Poids exponentiel des calculateurs

Car les enjeux sont de taille, confirme Yves Riou, directeur du pôle contrôle, maintenance et réparation d’un CNPA qui n’oublie pas que 82% de ses adhérents sont justement ces artisans indépendants qui doivent pouvoir rester opérationnels. Certes, il ne s'agit pas là de calculateurs captifs au sens de la législation protégeant les pièces de carrosserie. Mais ils n'en restaient pas moins inaccessibles aux réparateurs indépendants, alors même que lesdits calculateurs prolifèrent toujours plus : 50 en moyenne, 100 sur les nouveaux véhicules haut de gamme, souligne Y. Riou...

Ce n'est pourtant pas nouveau. En 2013 déjà, sur 600 000 cas de pannes recensés par un assisteur participant aux travaux du CNPA, 20% nécessitaient un téléchargement vers des calculateurs. En 2016, ce taux était monté à 40%. Et Yves Riou estime qu’en 2018, on a atteint plus ou moins 60%. «Et 50% environ sur le parc des 6 ans et plus», précise-t-il.

Rattraper le retard

Et cela ne fait encore que commencer. Car la maintenance pure et simple va bientôt devoir passer par là. «En 2021, tous les nouveaux véhicules exigeront quasi-systématiquement une maintenance des calculateurs, au risque sinon de ne pas redémarrer ou de rester en mode dégradé», annonce-t-il.

Depuis 2016, le CNPA a donc inscrit “l’accès libre” aux calculateurs parmi ses priorités. Une véritable forêt à défricher en deux ans et demi : il a fallu recenser, étudier, tester et valider autant de process que de constructeurs, autant de solutions que d’équipementiers concernés. En clair, il a fallu rattraper un retard croissant en la matière.

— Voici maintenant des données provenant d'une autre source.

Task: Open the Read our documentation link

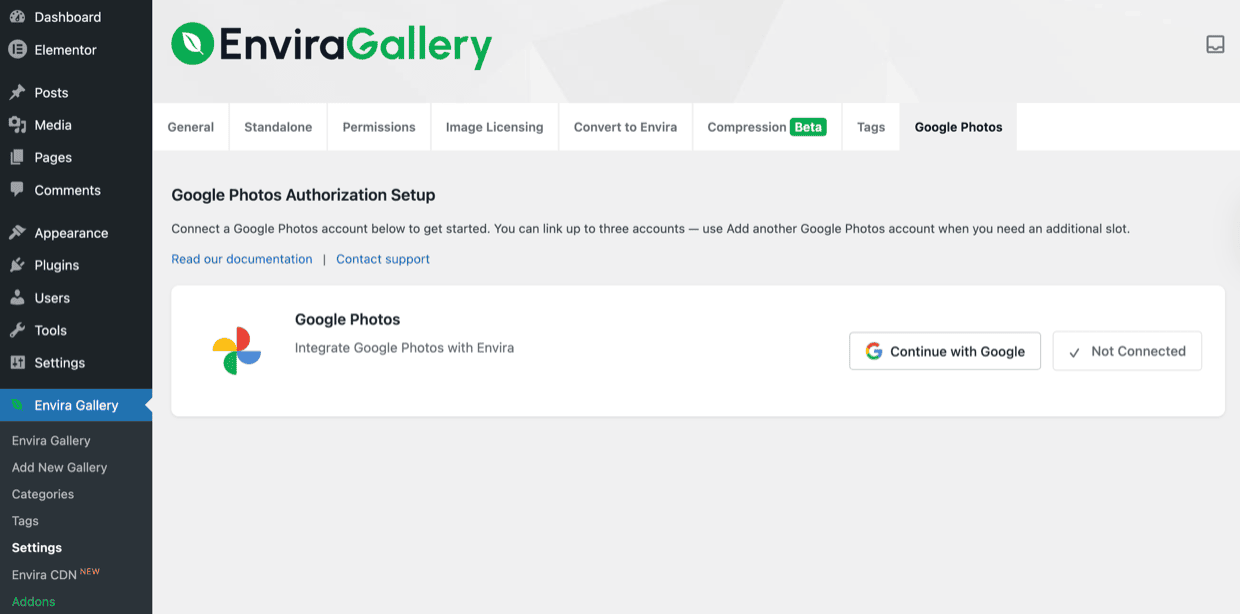Action: [x=241, y=258]
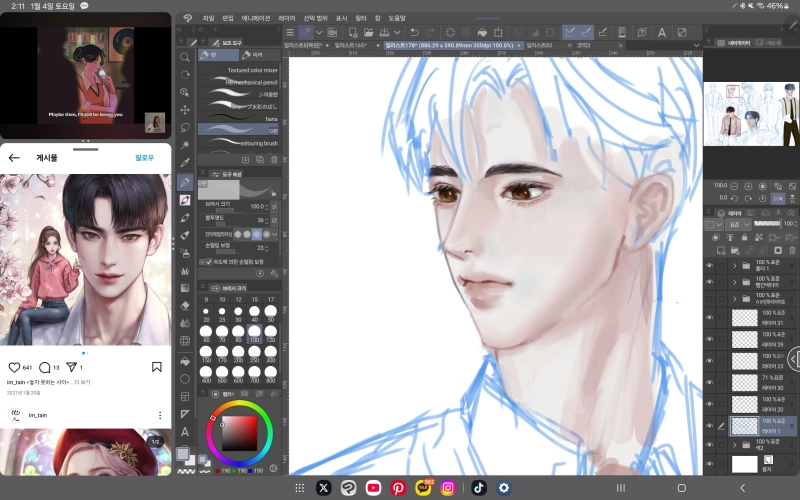The width and height of the screenshot is (800, 500).
Task: Expand the top folder in the layer list
Action: point(734,267)
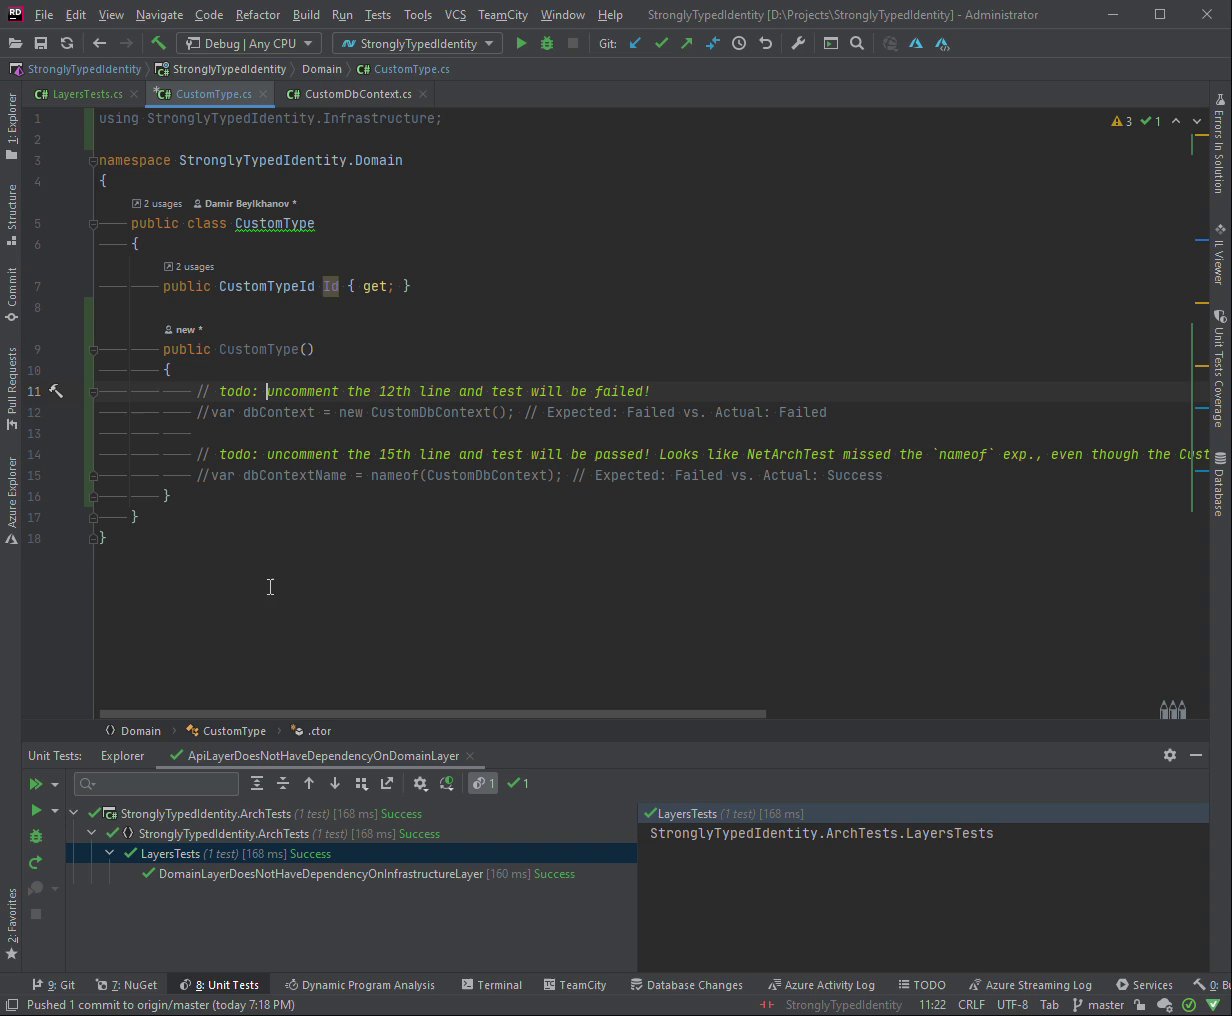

Rester en veille pour rester en amont

Le défi a donc été relevé au rythme de groupes de travail multiples, de tests réguliers auprès de 6 centres-pilotes et de multiples réunions. Même s'il a fallu beaucoup de temps, d'argent et d'énergie, «nous ouvrons déjà l’accès à 85% du parc roulant», se réjouit Yves Riou.

Reste bien sûr à solutionner les 15% restants, en cours de résolution, promet un Yves Riou confiant. «Nous entrons maintenant dans une phase de veille active pour rester dorénavant en amont de cette problématique. Car en matière de mise à jour et de reprogrammation de calculateurs, les technologies évoluent constamment pour pouvoir télécharger de plus en plus de données vers de plus en plus de calculateurs».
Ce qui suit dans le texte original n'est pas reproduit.